Don’t be fooled into thinking that body armor like this was a strictly European invention. Most cultures that engage in warfare have some sort of armor to counteract the weapons. Some of the armor is ceremonial, but more often than not, it is clever and particular to the local environment.
The Maya and Aztec, for example, wore knee-length jackets of tightly-woven quilted cotton called ichcahuipilli. The jackets were soaked in salt water and then the water was allowed to evaporate. The salt left behind would crystalize between the quilted portions of the jacket, creating small, thick, sturdy plates of protection which were effective against arrows, atlatl darts, obsidian swords and batons.

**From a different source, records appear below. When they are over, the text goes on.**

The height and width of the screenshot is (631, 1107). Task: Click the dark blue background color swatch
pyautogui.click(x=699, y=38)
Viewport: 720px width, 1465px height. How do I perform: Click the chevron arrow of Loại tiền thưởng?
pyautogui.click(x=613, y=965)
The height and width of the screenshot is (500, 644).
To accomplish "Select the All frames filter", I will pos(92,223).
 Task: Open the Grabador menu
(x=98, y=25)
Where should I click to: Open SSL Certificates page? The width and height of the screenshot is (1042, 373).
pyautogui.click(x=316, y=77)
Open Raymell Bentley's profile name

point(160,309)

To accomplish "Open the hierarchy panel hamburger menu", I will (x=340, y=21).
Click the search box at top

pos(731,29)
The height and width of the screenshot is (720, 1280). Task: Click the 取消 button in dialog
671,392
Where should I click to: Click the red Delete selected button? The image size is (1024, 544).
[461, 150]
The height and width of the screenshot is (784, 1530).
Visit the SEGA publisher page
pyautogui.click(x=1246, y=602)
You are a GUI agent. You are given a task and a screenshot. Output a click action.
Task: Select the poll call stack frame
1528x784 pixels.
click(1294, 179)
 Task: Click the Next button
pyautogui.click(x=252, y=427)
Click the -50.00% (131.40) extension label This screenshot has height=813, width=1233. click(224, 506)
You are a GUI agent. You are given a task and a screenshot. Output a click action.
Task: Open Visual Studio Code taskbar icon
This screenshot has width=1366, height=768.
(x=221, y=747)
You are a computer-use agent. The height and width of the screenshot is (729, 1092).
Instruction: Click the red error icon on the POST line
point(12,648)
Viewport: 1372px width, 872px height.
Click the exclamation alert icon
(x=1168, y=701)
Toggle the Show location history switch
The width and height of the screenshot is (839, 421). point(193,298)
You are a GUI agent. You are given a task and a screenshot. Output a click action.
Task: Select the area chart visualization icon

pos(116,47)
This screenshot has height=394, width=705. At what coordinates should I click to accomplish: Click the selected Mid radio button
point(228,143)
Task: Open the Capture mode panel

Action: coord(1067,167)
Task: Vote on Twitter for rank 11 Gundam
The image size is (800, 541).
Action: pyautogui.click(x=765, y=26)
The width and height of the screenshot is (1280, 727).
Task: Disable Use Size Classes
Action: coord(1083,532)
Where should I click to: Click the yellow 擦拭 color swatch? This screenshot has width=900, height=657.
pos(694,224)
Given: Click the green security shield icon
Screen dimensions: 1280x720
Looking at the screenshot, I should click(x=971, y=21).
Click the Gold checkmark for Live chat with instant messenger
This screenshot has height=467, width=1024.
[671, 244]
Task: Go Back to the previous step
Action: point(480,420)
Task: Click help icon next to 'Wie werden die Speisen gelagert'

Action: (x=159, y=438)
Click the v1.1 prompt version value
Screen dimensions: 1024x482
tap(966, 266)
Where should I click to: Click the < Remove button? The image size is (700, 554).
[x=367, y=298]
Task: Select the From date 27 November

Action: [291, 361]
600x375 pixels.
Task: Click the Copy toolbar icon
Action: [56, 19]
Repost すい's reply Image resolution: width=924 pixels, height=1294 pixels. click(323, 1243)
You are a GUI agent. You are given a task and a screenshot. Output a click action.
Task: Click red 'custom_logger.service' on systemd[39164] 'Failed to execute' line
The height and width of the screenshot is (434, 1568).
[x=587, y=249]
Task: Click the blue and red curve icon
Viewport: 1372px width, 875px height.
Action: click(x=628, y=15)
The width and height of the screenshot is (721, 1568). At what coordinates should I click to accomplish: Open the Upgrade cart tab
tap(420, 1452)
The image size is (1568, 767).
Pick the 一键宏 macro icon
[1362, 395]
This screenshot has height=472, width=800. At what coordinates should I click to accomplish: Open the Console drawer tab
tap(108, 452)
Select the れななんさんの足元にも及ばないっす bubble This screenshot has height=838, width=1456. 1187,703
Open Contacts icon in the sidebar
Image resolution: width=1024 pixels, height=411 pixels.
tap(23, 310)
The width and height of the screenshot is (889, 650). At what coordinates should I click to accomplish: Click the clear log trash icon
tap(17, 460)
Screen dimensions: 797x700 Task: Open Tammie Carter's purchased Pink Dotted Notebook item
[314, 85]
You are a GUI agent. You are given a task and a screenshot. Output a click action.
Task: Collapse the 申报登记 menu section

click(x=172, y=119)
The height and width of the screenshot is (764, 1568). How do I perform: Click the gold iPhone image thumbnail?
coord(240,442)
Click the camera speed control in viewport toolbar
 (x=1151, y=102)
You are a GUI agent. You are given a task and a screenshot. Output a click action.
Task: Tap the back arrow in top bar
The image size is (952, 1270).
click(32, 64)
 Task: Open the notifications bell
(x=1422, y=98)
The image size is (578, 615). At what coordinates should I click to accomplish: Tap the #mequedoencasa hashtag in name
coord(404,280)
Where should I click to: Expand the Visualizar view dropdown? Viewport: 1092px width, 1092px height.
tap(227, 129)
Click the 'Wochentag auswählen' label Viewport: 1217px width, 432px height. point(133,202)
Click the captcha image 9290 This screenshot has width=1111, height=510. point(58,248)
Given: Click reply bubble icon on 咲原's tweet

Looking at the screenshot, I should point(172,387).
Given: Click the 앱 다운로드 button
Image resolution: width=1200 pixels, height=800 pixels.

They didn’t have cotton in Micronesia, so on the islands of Kiribati, they used what they did have: coconuts. Helmets, leg coverings, shirts and chest protection were made from tightly-woven coconut fibers as protection against another natural resource: sharks (or more accurately, shark teeth). The teeth of the sharks were drilled in the roots and then attached to the base with bits from the veins of the coconut leaf or human hair. The shark-tooth swords were intended to disembowel an enemy or open a major artery so he would bleed out. Yikes!
Want in on all this exciting armor action? You’ve got two options!
Option 1: Bring your crew down to see Magna Carta before it leaves on August 17th. You have three short weeks! If you want to bring a school group or day care, be sure to contact firstname.lastname@example.org to get the school rate. You will also want to consider coming on a Friday mornings at around 11.
Option 2: Can’t make it to us? Then try your hand at making your own armor. Sort of. Here’s a pretty easy chain maille bracelet you can make at home. It won’t offer you much protection but it will allow you to practice your technique before trying something a little more complicated.
-Jump rings or chain maille rings (The bigger they are, the less work for you.)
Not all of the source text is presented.